← Back to context

Comment by webrobots

6 years ago

Dear customer,

This mail is a follow-up to the previous email we sent (on January 8th, 2020) on this topic. As a reminder, yesterday, we experienced an incident on a storage unit at our LU-BI1 datacenter, located in Luxembourg.

Despite the replication systems in place, and the combined efforts of our technical teams throughout the night, we were unable to reover the data that was lost on the impacted storage unit.

We sincerely apologize for the inconvenience that this situation has caused. This type of incident is extremely rare in the web hosting industry.

In the event that you have a backup of your data, we suggest that you to use it to recreate your server at a different datacenter.

To help you in this, we have provided you with a promo code that will give you one free month for an instance, so that you can create a new Simple Hosting instance in a different datacenter:

    XXX

Wow, for a company that boasts "no bullshit", only offering a month after destroying data and backups seems a little tone deaf

Edit: in fairness, I'm not sure how exactly you would quantify such a loss anyway...

  • It sounds like they didn’t have any backups at all but rather relied on a active-active replication link to a secondary storage.

    Edit: who knows it may be related to the HPE issue.

    https://www.bleepingcomputer.com/news/hardware/hp-warns-that...

    • What baffles me is that there seems to be no way for either the customer or a data-recovery company to flash a new firmware onto the drive after it has failed. Someone there wanted to spare the few millicents of copper trace for a JTAG port?!

      1 reply →

    • Hmm... I wonder what the "incident" was. If it involved something akin to an "rm -rf," then of course their replication link didn't protect them.

    • Perhaps they were depending on snapshotting and were not prepared for some kind of hardware failure taking out the entire storage system.

  • Reputable hosting providers typically don't try to quantify such a loss, but rather outright offer a credit/compensation that is very obviously generous (say, a year or even two of free service).

    Especially when a small set of your customerbase is affected, it won't cost you that much, and "overcompensating" like that means that virtually noone is going to criticize you for quantifying it wrong; instead, the public narrative will be centered around "well, shit happens, they did their best and generously compensated".

I could understand the incident (I would _at least_ start questioning myself about the quality of the service I'm paying), but IMHO this is not something that can be addressed with a casual e-mail that contains few lines of excuses and a "promo code" like it's everyday business. That's astonishing.

Worse than a bad incident there is only bad management of the following situation.
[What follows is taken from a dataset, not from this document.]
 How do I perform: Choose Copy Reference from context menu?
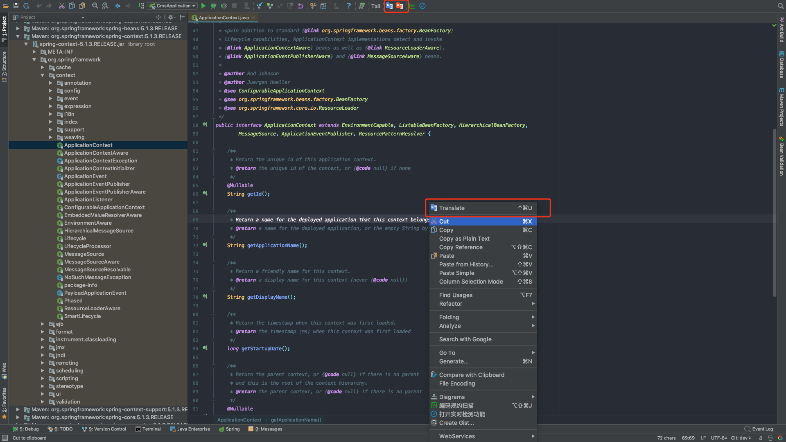click(461, 247)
> This type of incident is extremely rare in the web hosting industry.

Why would they include that sentence? Are they trying to imply it is rare for them because it is rare for the industry? Are they saying they are not as good as the industry, so customers should move to other providers? Or are they trying to show they apply the same inattention to their customer communication as they apply to their data backup/recovery practices?
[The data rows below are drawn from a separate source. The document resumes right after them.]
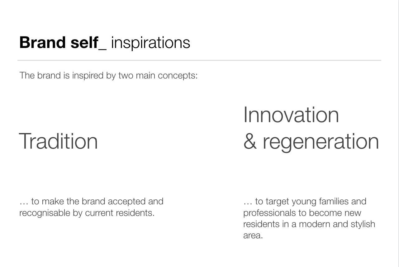399x267 pixels.
Task: Click the line "… to target young families and"
Action: pos(305,201)
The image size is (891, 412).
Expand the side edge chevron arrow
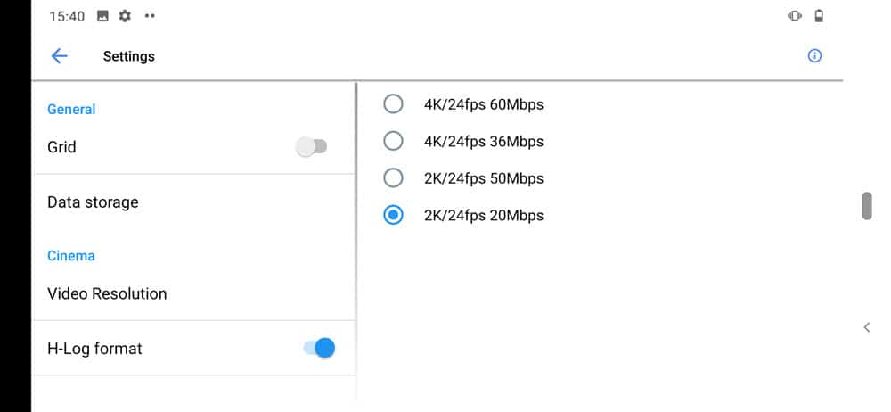867,327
This kind of data loss should simply never happen. It’s one thing to say “it will take us up to 30 days to restore your data because our fast recovery options aren’t working and we have to bring up cold archives”, it’s entirely another to say “your data is gone, tough”.

  • I'm not sure why you've been downvoted for this. I thought the same.

    I read it as: "This type of incident is extremely rare in the web hosting industry, because apparently the overwhelming majority of our competitors aren't capable of fucking up as badly as we just did."

    Doesn't inspire confidence at all, IMO.

  • > Why would they include that sentence?

    They're a French company; it may be a non-native speaker not catching the implication.

    It's also possibly an editing error, e.g. they started writing something like, "these types of incidents are extremely rare and when they happen etc" and most of it was dropped without considering how that changed the implication.

  • I think they're referring to the "incident" that they experienced (on the storage unit in the datacenter), not the situation as a whole. The implication is meant to be that they prepared for many things, but not something as unlikely as this.

  • I think it was meant to say "nobody is infallible", these events are extremely rare, but they /will/ occur, even if you're a customer of the best and biggest players.

A promo code in exchange of your data loss. What a bargain!

  • “Please keep trusting us to host your data”

    • "...marginally more than rolling your own or another cloud provider."

      And to "trust marginally more" simply means:

          gandi_cost_per_month + P(gandi_fails_per_month) * cost_recovery
          < 
          alt_cost_per_month + P(alt_fails_per_month) * cost_recovery

> This type of incident is extremely rare in the web hosting industry.

I read this as "so maybe you should consider one of the other web hosting companies that doesn't have problems like this."

Interesting. The public status page says they’re still waiting for the recovery process to complete.

Is this a response from the company or are you putting it forth as an example response for how to handle this incident better? It’s unclear from your post.